I would love to find a way to add tags to an editfield or textarea, the same way FaceBook deals with “friend names” in a post. A tag would be threaded as one object, instead of individual letters. You can find this function in many applications. Like the photo cataloging software Aperture by Apple. A keyword looks like a rounded rectangle box with the keyword string inside.
I would love to see something like this in Xojo. How has an idea how to approach this issue?
[quote=221685:@Edwin van den Akker]I would love to find a way to add tags to an editfield or textarea, the same way FaceBook deals with “friend names” in a post. A tag would be threaded as one object, instead of individual letters. You can find this function in many applications. Like the photo cataloging software Aperture by Apple. A keyword looks like a rounded rectangle box with the keyword string inside.
I would love to see something like this in Xojo. How has an idea how to approach this issue?[/quote]
If you could post pictures of what you refer to, it would help greatly. I tried to look at Facebook and do not get what you refer to. Pictures of the Aperture app in Google images show nothing like what you describe.
I noticed that Aperture doesn’t actually deals with keywords as I thought it did.
In the OS-X app “Photos” it does.
I use OS-X. So, I will look into the plugin packs. But it would be nice to have a similar function for the Windows platform as well. It would be nice to compile my app for Windows as well. Xojo is cross-platform. And I would like to make my apps cross platform as well
Unfortunately, there is nothing on the Windows platform because the keyword is a native field (NSTokenField) on OS X. NSTokenField has no equivalent on Windows. You will have to develop your own custom control.

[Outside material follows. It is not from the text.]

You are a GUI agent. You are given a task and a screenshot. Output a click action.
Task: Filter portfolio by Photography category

You can probably obtain a decent result using a ListBox instead so you can control the color of the background and the text in CellTextPaint :
If Me.cell(Row, Column) <> "" then
g.ForeColor = &c00FFFF00
g.FillRoundRect(0,0,g.width*0.9,g.Height*0.9,g.Height/2, g.Height/2)
g.ForeColor = &c00000000
end if
Each tag is in a cell, and it should not be too difficult to manage. This code creates a box behind the text only if the cell contains text. And that will be cross platform.
[quote=221880:@Michel Bujardet]You can probably obtain a decent result using a ListBox instead so you can control the color of the background and the text in CellTextPaint :
If Me.cell(Row, Column) <> "" then
g.ForeColor = &c00FFFF00
g.FillRoundRect(0,0,g.width*0.9,g.Height*0.9,g.Height/2, g.Height/2)
g.ForeColor = &c00000000
end if
Each tag is in a cell, and it should not be too difficult to manage. This code creates a box behind the text only if the cell contains text. And that will be cross platform.[/quote]

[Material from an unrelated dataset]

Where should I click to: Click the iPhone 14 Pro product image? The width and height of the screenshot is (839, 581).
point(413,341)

Ok, I kinda see what you mean. But it wouldn’t be like the kind of tags in a textfield, right?
This is what would look more like it: While typing it fires some sort of autocomplete in the form of a popup menu. By selecting a “menuitem” it puts that text in the text area. But the text is treated as one symbol. So, selecting one letter will select the entire keyword.
[quote=221882:@Edwin van den Akker]Ok, I kinda see what you mean. But it wouldn’t be like the kind of tags in a textfield, right?
This is what would look more like it: While typing it fires some sort of autocomplete in the form of a popup menu. By selecting a “menuitem” it puts that text in the text area. But the text is treated as one symbol. So, selecting one letter will select the entire keyword.[/quote]
If you code it right, to the eye of a user, a ListBox will look just like a TextArea : blinking caret, text entry, etc. Then its up to you to manage the behavior of the control. What I see in Photo looks fairly easy to emulate.
That is what I love about the Xojo community. We all love to help each other out. I wish I were a better coder. But for now I guess all I can offer is a professional video production
GrafittiSuite has something similar for the desktop called GrafittiTagField. I played with the first iterations of it before my subscription lapsed. It seemed a little rough then, may be better now.
Never noticed that. Too bad, they have some very useful and unique controls in their collection. Updates can be a bit sporadic though, and I’m not sure if anything has been/will be updated for R3 x64. Of course, you do get the source…
I needed a cross-platform NSTokenField, and wasn’t really interested in any of the fill-ins linked here. Ended up making one myself using the canvas control.
It does auto-compete, works very much like a regular edit field, allows copy/paste, etc. Saw this message after the fact but I would consider cleaning it up a bit for general consumption and selling it for a small fee if there was still interest.